## START Excerpted data

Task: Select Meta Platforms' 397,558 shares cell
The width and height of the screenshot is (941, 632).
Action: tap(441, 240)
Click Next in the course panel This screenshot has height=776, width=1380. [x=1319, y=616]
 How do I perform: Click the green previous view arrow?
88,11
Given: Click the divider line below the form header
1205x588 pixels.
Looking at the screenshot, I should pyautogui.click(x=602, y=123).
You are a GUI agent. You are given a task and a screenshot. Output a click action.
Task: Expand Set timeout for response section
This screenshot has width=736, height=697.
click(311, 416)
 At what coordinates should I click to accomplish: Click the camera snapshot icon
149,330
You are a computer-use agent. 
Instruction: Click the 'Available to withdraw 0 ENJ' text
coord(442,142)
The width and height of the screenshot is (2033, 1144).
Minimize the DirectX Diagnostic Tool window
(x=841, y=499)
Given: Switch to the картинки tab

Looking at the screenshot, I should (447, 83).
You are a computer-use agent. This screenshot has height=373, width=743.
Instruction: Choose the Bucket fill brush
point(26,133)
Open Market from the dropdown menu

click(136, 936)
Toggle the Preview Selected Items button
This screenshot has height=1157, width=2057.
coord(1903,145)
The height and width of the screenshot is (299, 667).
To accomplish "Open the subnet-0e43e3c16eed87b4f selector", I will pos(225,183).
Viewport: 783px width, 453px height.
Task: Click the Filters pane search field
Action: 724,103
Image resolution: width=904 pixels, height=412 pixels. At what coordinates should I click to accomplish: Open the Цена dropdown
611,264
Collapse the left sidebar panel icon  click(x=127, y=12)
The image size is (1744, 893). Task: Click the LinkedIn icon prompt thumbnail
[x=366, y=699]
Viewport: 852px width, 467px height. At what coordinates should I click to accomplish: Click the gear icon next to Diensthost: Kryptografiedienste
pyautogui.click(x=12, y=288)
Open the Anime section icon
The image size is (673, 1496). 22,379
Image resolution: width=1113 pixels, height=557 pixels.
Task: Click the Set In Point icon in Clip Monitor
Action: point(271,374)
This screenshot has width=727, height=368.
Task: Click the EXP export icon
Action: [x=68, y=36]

## END Excerpted data

Task requirements: How many lines of the records contain the word "what"? Give only the number.

Output below: 3